A.  No, the screen is not that big, considering the size of the room.  If you put more than one image per slide, people might have trouble seeing them.

 

Q.  How big should labels on charts or graphs be?

A.  23 point type should be legible from the back row.

 

Q.  How much text can I put on a slide?

A.  As little as possible.


Q.  If I feel it would be useful to bring a handout anyway, how many copies should I bring?
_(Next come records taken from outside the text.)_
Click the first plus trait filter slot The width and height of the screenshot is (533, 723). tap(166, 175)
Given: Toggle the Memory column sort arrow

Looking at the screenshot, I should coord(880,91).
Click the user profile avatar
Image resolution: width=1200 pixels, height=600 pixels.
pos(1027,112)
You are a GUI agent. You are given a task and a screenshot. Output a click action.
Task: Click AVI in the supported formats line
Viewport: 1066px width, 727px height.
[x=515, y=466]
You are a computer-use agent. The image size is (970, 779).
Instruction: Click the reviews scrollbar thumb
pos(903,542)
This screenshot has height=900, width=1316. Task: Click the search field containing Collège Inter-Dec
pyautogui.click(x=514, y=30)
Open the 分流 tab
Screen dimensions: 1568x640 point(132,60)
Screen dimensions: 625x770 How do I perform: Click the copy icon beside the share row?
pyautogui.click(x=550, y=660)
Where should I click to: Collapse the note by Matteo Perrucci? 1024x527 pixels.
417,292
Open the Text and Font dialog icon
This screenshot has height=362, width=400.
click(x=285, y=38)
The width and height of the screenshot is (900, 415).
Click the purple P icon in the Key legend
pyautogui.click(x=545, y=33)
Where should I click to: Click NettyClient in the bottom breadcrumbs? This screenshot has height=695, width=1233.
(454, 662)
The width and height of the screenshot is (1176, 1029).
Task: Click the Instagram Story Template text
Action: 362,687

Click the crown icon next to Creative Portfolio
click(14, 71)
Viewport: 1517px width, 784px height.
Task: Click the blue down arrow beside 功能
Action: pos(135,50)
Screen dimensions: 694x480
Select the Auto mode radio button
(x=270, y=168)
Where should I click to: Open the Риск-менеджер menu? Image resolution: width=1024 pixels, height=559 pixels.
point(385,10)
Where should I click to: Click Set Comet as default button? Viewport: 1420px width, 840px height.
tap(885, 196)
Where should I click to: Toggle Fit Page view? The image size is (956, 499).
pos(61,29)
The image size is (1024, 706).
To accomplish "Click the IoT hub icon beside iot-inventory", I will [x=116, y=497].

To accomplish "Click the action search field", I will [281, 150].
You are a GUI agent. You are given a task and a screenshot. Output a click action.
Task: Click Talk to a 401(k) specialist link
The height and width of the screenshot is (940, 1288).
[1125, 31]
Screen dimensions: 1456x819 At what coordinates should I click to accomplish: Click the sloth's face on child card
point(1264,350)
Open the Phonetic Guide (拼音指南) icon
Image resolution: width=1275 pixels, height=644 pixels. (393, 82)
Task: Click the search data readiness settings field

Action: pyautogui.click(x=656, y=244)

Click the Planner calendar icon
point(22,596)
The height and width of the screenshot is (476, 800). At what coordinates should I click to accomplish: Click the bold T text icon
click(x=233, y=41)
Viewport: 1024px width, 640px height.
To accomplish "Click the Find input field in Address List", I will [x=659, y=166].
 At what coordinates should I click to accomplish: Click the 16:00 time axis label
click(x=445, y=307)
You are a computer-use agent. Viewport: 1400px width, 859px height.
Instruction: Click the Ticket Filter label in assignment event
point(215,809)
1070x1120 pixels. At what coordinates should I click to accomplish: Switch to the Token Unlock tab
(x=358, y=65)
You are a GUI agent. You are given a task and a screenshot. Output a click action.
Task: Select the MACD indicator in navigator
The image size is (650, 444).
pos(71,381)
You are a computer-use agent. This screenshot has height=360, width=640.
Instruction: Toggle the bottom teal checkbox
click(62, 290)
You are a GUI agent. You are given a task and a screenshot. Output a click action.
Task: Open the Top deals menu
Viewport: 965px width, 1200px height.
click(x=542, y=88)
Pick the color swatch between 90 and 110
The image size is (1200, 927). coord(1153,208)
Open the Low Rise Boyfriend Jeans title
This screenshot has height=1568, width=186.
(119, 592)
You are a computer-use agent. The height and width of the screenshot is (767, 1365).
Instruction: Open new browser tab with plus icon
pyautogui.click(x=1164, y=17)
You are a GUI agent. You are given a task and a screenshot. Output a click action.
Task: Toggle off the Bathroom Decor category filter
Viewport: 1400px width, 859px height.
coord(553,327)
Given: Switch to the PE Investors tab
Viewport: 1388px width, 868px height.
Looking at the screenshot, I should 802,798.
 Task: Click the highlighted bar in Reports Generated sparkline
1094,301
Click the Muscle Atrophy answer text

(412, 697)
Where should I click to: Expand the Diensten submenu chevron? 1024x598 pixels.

A.  Enough for sixty people to share, so twenty or thirty should be enough.  But print them before you board the ferry.

 

Q.  Can I illustrate my talk with an interpretive dance?

A.  Can you?  Why not?

 

Q.  What should I wear?

A.  Clothes.  And something comfortable.  Sartorial standards are pretty flexible at CHSG.

  

Beyond the talks themselves:

 

Q.  Can I bring my kids?

A.  This is a great place for kids and they are very welcome.

 

Q.  Can I bring my spouse, partner, mom?

A.  Please do.  Just sign them up for meals and housing.

 

Q. Can I bring my pet pig?

A. No, unless it is to be added to the banquet menu.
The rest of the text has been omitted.